The difference, of course, is that INPC is part of the .NET framework, while Independent is part of a third-party library. That is why I chose a liberal open source license - so you can understand and trust a component that you take such a deep dependency
Eventually, dependency management will be part of the platform
As you pointed out, it would be better if the Independent type were not explicit, but rather an implicit behavior of the compiler. I don't yet have the hooks to make that happen. Eventually, I will.
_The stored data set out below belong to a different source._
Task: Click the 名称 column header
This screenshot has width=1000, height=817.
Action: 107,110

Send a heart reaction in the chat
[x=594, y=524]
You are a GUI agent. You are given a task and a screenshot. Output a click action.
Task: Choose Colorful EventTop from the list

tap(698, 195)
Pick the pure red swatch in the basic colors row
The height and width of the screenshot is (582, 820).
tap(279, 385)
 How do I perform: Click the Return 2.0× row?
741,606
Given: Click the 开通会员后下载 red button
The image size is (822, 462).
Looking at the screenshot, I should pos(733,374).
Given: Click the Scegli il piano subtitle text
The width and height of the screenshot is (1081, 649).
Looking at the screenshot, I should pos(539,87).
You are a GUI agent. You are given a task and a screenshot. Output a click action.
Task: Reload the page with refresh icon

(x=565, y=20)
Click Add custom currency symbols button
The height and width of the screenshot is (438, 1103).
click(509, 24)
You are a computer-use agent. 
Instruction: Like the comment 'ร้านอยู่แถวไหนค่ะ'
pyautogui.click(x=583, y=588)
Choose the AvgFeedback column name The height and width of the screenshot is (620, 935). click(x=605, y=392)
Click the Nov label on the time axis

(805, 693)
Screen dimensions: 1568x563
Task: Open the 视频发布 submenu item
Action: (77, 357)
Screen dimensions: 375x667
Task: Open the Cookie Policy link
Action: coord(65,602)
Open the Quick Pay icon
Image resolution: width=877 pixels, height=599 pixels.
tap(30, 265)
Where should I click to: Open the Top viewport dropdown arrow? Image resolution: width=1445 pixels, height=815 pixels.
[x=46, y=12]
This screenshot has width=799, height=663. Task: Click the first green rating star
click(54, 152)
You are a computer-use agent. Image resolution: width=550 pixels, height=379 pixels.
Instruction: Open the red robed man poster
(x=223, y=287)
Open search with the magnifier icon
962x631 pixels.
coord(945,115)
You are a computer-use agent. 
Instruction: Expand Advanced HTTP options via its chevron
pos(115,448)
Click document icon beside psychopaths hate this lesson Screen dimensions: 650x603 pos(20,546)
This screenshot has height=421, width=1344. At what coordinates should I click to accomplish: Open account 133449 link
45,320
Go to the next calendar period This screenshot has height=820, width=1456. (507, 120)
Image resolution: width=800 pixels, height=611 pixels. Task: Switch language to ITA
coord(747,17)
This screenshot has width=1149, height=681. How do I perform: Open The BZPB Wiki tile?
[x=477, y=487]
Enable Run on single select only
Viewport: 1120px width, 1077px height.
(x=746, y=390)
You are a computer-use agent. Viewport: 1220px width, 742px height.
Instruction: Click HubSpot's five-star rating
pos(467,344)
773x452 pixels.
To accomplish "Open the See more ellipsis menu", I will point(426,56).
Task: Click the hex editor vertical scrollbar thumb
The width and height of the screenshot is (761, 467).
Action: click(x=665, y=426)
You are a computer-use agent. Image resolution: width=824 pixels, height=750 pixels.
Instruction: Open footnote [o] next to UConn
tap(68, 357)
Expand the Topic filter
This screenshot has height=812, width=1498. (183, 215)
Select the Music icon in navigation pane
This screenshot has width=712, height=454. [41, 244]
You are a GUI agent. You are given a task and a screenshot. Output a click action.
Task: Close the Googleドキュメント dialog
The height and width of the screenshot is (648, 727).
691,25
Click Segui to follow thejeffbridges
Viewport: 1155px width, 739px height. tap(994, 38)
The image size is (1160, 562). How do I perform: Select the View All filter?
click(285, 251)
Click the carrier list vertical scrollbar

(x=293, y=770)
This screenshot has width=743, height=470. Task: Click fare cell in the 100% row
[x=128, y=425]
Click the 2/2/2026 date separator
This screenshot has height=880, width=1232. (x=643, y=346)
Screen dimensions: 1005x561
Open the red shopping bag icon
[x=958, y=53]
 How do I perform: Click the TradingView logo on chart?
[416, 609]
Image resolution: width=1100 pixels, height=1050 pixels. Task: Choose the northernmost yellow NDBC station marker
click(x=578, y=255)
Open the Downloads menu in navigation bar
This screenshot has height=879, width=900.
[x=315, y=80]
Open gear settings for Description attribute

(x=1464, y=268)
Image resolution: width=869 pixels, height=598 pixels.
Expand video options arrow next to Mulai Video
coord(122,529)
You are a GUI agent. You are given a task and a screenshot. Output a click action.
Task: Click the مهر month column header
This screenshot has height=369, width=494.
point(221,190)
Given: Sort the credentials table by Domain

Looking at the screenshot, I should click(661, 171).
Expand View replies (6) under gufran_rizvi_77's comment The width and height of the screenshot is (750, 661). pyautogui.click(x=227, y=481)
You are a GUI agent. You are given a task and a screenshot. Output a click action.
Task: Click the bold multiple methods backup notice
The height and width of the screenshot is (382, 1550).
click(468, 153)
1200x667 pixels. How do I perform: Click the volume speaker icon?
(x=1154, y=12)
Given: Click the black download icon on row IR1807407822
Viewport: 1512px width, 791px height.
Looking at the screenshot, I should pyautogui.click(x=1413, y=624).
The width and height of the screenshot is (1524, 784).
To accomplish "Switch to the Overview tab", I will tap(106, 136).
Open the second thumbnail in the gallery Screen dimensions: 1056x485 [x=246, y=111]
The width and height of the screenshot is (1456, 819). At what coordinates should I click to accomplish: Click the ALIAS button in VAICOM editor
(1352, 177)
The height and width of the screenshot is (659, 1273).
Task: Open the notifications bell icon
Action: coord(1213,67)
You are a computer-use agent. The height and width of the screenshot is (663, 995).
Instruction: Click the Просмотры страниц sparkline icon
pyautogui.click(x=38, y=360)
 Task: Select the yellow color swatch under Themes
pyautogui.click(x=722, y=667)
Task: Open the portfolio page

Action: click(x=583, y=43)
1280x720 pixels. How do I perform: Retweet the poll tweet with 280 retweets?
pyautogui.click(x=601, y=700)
The march of technology has two phases: libraries and platforms. First, ideas are implemented in libraries. Then, once the idea has sufficiently baked in that crucible, it is cemented into platforms. Dependency management is still very much in the first
Aspect oriented frameworks give us some limited capability to inject cross-cutting concerns into our systems. Dependency management could be implemented as such a cross cutting concern. But if I were to choose one of those frameworks, you would have a much
bigger code dependency to justify. I prefer to remain on the sidelines until the majority of the community decides to adopt AoP.
Anders has stated that "compiler as a service" is on the .NET roadmap. Once that happens, we should be able to install add-ins to the compiler. Then I'll be able to inject dependency management during compilation.
I am working in that direction
To the degree that the platform allows, I have done some work in the direction of pre-compilation. I've defined a
T4 template for Linq to SQL, and I'm actively working on a
modeling language that solves the dependency management and synchronization problems. These both implicitly add dependency management constructs during code generation.
Your contributions are welcome
This is an open source project. Please peruse the source code to see how Independent works. If you can find a solution that satisfies your requirements better, please share your change with us.